アップルはAppStoreの決済手数料と人工知能(AI)機能の宣伝をめぐる法的紛争で相次いで負担を抱えることになった。エピックゲームズと争ってきたアプリ決済手数料訴訟では米連邦最高裁の門をくぐれず、iPhoneのAI機能広告に関する消費者集団訴訟では2億5,000万ドル規模の和解に踏み切った。
6日(現地時間)ロイターによると、米連邦最高裁はアップルがエピックゲームズ訴訟に関する下級審決定の効力停止を求めた申請を受け入れなかった。先に裁判所は、アップルがアプリ開発者に外部決済の案内を可能にしなければならないと判断していた。しかしアップルは外部決済にも最大27%の手数料を適用し、エピックゲームズはこの措置が裁判所命令の事実上の回避だと反発した。

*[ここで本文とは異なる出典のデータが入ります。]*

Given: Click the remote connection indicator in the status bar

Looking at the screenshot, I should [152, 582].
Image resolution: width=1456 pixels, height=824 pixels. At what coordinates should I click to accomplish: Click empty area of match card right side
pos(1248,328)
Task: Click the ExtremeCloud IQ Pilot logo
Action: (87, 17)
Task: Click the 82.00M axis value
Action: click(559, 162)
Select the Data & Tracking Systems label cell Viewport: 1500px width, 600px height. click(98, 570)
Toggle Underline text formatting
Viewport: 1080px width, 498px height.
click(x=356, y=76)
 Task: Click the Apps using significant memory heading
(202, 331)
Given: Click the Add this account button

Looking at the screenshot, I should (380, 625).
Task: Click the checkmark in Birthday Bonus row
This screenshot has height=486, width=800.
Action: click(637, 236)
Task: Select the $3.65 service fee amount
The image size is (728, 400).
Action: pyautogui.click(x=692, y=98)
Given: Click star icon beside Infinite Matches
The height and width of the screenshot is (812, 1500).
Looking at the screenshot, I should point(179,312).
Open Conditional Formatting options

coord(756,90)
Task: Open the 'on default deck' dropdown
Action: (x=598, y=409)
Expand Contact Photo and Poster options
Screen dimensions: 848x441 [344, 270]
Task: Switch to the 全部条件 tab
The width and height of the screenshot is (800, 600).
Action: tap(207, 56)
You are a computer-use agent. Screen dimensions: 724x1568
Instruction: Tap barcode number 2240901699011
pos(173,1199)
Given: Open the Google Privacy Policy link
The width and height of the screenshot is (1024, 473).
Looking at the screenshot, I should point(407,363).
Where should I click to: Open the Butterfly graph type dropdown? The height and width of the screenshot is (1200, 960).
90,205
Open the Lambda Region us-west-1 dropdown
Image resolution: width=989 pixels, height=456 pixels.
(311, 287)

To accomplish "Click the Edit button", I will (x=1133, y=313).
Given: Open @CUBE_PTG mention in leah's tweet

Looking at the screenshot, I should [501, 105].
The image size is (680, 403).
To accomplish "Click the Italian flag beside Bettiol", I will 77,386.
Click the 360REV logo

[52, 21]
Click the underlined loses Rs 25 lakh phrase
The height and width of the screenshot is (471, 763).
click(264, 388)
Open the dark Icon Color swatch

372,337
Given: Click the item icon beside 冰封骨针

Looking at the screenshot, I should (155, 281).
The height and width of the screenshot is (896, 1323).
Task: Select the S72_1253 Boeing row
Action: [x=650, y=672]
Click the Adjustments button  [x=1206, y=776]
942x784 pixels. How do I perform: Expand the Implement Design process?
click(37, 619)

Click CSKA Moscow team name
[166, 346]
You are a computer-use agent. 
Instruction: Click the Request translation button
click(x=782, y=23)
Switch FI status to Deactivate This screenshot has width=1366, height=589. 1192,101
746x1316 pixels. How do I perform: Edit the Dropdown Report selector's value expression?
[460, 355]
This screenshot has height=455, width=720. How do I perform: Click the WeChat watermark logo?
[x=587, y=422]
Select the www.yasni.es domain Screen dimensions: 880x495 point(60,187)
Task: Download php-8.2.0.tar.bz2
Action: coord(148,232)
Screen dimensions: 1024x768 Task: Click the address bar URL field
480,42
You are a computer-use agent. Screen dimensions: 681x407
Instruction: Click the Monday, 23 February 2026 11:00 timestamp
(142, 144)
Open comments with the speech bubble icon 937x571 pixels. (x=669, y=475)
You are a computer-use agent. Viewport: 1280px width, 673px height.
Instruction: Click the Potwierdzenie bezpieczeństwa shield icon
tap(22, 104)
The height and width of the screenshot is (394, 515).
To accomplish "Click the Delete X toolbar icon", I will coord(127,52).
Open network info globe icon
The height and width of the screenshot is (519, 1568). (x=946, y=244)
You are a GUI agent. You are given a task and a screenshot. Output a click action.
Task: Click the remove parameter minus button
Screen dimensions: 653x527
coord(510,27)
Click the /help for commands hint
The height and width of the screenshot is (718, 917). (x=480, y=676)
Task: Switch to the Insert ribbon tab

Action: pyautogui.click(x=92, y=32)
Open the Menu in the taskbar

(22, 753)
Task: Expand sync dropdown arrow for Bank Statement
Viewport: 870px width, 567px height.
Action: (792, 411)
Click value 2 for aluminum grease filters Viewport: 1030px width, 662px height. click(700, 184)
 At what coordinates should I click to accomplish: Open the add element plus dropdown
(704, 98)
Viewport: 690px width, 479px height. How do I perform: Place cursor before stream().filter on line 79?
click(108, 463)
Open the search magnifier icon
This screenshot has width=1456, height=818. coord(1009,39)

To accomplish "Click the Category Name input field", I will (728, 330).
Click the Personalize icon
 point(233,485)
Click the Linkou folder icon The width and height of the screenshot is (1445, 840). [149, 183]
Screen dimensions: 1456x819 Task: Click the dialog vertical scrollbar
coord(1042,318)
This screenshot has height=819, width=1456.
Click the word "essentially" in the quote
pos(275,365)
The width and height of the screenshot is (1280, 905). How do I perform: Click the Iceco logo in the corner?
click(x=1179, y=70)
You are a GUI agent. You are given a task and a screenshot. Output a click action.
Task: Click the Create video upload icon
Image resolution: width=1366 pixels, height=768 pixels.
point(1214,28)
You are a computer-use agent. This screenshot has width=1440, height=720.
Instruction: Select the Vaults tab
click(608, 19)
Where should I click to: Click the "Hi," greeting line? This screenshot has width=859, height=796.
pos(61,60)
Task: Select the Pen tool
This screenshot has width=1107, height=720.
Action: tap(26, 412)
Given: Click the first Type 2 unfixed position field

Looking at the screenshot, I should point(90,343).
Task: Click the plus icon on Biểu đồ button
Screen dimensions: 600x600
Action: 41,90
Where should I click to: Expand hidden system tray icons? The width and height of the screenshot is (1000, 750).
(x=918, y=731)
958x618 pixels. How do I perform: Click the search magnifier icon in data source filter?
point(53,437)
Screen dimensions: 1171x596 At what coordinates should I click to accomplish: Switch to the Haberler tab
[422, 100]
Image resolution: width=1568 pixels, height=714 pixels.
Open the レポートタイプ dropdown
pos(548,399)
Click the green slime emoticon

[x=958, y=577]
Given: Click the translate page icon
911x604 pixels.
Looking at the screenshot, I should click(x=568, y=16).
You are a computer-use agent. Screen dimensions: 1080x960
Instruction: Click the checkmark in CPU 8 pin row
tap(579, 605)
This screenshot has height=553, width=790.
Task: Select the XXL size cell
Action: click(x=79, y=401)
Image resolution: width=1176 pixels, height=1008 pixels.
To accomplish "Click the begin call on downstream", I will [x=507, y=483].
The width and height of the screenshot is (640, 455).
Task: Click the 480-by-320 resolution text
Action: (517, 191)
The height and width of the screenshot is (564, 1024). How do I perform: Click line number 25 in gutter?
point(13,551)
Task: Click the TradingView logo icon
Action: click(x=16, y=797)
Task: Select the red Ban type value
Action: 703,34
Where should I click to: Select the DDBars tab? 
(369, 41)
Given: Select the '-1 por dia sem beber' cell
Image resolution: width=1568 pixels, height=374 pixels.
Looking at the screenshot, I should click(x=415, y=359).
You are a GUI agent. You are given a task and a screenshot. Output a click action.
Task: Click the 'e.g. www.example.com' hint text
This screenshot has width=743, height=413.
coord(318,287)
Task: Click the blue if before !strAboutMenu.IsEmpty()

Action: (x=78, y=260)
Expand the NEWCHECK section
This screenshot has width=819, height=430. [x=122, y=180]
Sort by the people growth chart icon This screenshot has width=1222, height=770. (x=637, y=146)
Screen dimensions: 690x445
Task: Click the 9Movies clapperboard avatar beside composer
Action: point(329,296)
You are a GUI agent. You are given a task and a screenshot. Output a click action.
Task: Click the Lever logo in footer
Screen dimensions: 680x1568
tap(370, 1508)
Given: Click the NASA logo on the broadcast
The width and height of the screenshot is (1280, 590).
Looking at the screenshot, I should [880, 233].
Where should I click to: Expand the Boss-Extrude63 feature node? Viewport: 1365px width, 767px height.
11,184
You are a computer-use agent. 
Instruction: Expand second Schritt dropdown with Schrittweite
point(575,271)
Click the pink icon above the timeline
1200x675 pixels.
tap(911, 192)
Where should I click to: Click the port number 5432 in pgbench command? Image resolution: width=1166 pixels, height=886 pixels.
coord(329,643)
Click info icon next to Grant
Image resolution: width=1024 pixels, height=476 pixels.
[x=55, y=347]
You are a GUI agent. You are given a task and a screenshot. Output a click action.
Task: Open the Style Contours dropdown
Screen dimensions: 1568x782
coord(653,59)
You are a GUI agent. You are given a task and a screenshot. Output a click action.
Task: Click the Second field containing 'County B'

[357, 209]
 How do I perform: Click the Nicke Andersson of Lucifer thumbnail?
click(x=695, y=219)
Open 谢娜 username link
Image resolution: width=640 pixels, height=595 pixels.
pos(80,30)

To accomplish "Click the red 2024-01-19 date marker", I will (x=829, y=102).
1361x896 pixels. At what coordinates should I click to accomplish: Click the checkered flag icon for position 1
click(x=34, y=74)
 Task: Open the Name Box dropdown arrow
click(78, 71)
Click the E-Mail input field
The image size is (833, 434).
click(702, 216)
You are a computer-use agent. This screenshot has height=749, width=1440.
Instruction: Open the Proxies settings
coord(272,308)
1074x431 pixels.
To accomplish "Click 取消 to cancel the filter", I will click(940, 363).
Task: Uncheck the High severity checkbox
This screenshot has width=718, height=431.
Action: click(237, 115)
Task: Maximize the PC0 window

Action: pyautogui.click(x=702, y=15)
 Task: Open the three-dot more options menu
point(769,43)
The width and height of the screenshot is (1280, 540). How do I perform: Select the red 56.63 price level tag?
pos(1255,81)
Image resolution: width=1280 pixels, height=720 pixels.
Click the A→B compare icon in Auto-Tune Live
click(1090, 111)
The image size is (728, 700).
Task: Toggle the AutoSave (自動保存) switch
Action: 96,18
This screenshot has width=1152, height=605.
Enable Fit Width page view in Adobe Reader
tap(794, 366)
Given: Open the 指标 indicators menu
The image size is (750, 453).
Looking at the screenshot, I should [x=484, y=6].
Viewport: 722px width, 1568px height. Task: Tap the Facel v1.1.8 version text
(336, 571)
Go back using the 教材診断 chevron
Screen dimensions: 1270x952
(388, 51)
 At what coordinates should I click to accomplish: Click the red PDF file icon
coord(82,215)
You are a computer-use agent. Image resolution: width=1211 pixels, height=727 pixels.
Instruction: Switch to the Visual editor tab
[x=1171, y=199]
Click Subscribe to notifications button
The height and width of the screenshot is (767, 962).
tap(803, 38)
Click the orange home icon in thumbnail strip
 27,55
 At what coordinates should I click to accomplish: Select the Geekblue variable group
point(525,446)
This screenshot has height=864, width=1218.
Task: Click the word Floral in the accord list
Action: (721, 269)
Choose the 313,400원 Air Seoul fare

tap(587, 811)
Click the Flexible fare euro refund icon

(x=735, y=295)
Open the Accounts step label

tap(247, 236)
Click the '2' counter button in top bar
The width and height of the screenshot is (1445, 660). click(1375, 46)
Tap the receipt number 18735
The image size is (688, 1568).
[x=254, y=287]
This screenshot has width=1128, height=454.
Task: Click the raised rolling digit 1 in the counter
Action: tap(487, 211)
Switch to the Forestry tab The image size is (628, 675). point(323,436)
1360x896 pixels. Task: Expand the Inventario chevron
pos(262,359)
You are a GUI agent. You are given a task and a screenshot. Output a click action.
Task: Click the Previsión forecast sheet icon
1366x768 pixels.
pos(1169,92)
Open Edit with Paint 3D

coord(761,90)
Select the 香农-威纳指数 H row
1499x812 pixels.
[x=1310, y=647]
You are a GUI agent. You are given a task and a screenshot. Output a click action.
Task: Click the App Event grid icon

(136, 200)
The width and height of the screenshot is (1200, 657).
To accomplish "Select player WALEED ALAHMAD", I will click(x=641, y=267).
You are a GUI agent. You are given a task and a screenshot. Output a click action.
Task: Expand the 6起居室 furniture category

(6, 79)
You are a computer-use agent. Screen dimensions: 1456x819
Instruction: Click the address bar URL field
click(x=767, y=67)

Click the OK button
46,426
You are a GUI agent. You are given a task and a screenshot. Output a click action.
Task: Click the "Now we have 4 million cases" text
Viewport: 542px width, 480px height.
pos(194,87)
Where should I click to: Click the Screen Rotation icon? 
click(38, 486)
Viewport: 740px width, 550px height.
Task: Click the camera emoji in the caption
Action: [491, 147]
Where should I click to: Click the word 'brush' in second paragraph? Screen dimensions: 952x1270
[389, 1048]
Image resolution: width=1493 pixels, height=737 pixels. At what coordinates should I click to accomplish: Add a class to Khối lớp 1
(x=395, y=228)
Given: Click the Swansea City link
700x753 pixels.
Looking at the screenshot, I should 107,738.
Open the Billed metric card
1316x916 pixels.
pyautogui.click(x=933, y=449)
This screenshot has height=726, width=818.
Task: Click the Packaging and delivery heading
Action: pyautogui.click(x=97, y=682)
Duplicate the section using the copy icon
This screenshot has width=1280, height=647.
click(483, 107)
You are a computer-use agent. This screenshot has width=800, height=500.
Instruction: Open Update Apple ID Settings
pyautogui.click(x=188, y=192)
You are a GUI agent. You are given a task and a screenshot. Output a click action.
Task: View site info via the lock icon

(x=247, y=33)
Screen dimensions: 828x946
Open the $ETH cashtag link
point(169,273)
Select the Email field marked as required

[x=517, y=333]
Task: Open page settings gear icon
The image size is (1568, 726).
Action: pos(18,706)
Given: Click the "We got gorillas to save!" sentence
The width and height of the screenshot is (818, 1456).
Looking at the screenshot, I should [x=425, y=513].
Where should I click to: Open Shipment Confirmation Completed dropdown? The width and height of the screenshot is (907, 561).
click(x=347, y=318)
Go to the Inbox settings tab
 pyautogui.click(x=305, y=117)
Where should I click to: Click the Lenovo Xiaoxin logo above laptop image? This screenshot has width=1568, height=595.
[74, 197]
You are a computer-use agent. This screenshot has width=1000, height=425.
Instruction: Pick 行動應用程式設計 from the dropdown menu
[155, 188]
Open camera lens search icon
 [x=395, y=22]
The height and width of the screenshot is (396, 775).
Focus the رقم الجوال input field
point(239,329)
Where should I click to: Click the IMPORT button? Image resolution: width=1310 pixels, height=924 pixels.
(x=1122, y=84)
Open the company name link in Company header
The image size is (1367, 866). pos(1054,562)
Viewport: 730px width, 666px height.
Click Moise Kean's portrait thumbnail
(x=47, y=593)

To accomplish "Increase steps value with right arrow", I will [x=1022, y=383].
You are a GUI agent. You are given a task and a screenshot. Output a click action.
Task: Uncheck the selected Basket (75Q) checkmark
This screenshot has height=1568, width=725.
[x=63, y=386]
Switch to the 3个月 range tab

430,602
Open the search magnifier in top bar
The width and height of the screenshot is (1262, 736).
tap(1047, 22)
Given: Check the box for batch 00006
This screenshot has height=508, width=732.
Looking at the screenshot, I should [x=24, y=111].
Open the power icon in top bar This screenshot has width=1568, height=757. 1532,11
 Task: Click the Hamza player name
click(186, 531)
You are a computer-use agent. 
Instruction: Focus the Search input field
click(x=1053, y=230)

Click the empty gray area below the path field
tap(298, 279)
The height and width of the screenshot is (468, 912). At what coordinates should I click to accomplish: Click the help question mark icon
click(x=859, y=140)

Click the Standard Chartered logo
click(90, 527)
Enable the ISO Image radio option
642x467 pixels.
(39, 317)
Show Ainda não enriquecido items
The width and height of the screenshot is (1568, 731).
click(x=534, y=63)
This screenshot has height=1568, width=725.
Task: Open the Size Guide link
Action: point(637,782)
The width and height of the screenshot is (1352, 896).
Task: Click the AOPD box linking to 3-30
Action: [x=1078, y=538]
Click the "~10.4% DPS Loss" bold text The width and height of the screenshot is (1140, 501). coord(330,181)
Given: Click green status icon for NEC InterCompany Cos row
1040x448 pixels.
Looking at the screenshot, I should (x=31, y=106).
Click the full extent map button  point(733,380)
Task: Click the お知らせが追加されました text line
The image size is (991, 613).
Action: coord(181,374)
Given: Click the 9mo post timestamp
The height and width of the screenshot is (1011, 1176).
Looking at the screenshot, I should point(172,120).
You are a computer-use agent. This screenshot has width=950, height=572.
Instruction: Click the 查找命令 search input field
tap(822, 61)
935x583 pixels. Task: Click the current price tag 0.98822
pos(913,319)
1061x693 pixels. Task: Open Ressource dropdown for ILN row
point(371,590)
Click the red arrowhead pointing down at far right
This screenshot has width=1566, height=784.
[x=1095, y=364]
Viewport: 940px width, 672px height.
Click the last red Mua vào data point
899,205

控訴審は、アップルが外部決済に一定の手数料を課すこと自体は認めつつも、従来のアプリ内決済手数料と大差ない水準を維持したのは不適切だとみた。最高裁がアップルの要請を棄却したことで、アップルは再び一審裁判所で外部決済手数料の妥当性を争うことになった。AppStoreの手数料はアップルのサービス事業の主要な収益基盤である点から、今回の決定は今後の収益構造にも影響を及ぼし得る。
競合のグーグルが最近エピックゲームズと和解し、アプリ決済手数料を引き下げ外部決済を許容する方向に舵を切ったこととも対照的だ。アップルはAppStoreの統制権を守るため法的対応を続けているが、グローバルな規制と開発者の反発が強まる中で既存方針をそのまま維持するのは容易ではない見通しだ。
AI機能をめぐる論争も続いている。AP通信によると、アップルは「Apple Intelligence」とSiri関連のAI機能が実際より誇張されて宣伝されたとする消費者集団訴訟を2億5,000万ドルで和解することにした。アップルは2024年の世界開発者会議で新たなAI機能を大々的に公開したが、一部機能は発売が遅れるか実際の製品に適時適用されなかった。
和解案が裁判所の承認を受ければ、米国で一定期間にiPhone16の全モデルと一部のiPhone15モデルを購入した消費者は1台当たり25〜95ドルを受け取れる。アップルは責任を認めたわけではないとの立場だが、今回の事例はAI機能の発売遅延がブランド信頼と消費者訴訟に結び付く可能性を示す。AppStoreとAIはアップルの成長戦略を支える中核だ。両領域で同時に法的圧力が強まる中、アップルの閉鎖型プラットフォーム戦略も試練に直面した。